Re: Comments on Presentation Notes Request.

"Tim Visher" <tim.visher@xxxxxxxxx> · Wed, 7 Jan 2009 11:11:43 -0500

Thanks for the suggestions so far.  I've updated the notes.

@Peff: Thanks especially for pointing me towards Junio's
presentatation.  That's an excellent source.

Here's the patch for your suggestions:

diff --git a/scmOutline.txt b/scmOutline.txt
index 1791fa0..d25198c 100644
--- a/scmOutline.txt
+++ b/scmOutline.txt
@@ -1,4 +1,4 @@
-SCM: Distributed, Centralized, and Everything in Between.

+SCM: Centralized, Distributed, and Everything in Between.



 * What is SCM and Why is it Useful?



@@ -20,7 +20,11 @@ Not only is it unlimited, but it's random access.
If you changed a function a w


 Many people can edit the same code base at the same time and know,
without a doubt, that when they pull all those changes together, the
system will merge the content intelligently or inform you of the
conflict and let you merge it.  You don't need to lock files.
Obviously, if there is bad coordination then the possibilities of
conflicts rise, but this should not happen regularly.



-*** Diff Debugging

+*** Software Archeology

+

+With a proper SCMS, it becomes a somewhat trivial operation to
discover the author and reasons for a given change.  This is because
of the rich metadata associated with commits (author, date, complete
change set, diffs, and commentary).  So rather than wandering asking
if anyone remembers doing something and why, you simply commit that
information into the system and then refer to it when you need to.

+

+**** Diff Debugging



 You can find where a bug was introduced by learning how to reproduce
the bug and then doing a binary chop search back through the History
to come to the exact commit that introduced the bug.

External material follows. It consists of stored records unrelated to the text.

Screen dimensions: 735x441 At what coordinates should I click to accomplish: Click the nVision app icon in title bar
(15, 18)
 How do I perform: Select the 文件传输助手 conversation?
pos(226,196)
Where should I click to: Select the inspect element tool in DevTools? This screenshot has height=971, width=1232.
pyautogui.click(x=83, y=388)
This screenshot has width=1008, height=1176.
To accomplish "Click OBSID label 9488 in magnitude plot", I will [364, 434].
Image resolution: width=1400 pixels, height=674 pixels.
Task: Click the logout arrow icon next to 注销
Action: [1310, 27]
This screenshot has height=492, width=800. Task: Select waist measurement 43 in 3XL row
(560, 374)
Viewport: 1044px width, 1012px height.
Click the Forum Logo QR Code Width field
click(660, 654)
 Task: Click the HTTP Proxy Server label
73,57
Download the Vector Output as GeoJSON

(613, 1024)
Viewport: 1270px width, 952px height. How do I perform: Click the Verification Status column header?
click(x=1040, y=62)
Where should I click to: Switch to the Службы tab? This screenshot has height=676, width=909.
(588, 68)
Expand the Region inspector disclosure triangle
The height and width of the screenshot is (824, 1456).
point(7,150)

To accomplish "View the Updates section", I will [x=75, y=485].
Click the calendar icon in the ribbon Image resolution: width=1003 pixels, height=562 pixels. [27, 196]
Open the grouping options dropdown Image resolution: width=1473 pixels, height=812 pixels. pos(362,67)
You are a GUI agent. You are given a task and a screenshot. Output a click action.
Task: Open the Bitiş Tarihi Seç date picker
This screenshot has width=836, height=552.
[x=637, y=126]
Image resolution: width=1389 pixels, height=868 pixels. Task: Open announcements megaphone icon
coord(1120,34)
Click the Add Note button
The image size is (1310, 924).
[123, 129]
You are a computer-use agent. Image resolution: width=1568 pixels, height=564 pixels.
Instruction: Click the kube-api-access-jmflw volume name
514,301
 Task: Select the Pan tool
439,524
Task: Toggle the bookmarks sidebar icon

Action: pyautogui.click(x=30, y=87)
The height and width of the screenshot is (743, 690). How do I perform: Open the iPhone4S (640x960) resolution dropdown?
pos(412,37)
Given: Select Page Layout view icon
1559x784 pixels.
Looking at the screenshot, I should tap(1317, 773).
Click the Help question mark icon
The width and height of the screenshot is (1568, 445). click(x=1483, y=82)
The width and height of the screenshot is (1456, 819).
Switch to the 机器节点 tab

@@ -30,11 +34,11 @@ You can find where a bug was introduced by
learning how to reproduce the bug and


 The more you commit, the more fine grained control you have over the
undo feature of SCM.  Most documents that I have read suggested a TDD
approach wherein you commit whenever you have written just enough code
for your test to pass. But...



-** Don't Commit Broken Code (To the Public Tree)

+** Don't _Publish_ Broken Code



 Of primary concern is the fact that your central HEAD should _always_
build.  This is why practices like Continuous Integration and TDD are
so important.  TDD gives you the freedom to be sure that a change you
made hasn't broken anything you weren't expecting it to break.
Continuous Integration allows you to be sure that your whole system
will build every time.  Thus, you should _never_ commit broken code to
the (public) tree.



-Of course, in a centralized system, committing is intrinsically
public.  Even on branches, every time you commit any sort of change,
everyone is able to see it and so you could be breaking the build for
someone (even if it's just yourself and the build system).  One of the
nice features of a distributed system is that your public/private
ontology is much richer and thus allows you to have broken code in
your SCMS.

+Of course, in a centralized system, committing is intrinsically
public.  Even on branches, every time you commit any sort of change,
everyone is able to see it and so you could be breaking the build for
someone (even if it's just yourself and the build system).  One of the
nice features of a distributed system is that your public/private
ontology is much richer and thus allows you to have broken code in
your SCMS, so long as you haven't published it, at no penalty to
anyone but yourself.



 ** Whole Hog



@@ -130,7 +134,9 @@ Once you've published, however, not much changes.
Almost everything except upda


 *** Natural Backup



-Because every developer has a copy of the repository, every developer
you add adds an extra failure point.  The more developers you have,
the more backups you have of the repository.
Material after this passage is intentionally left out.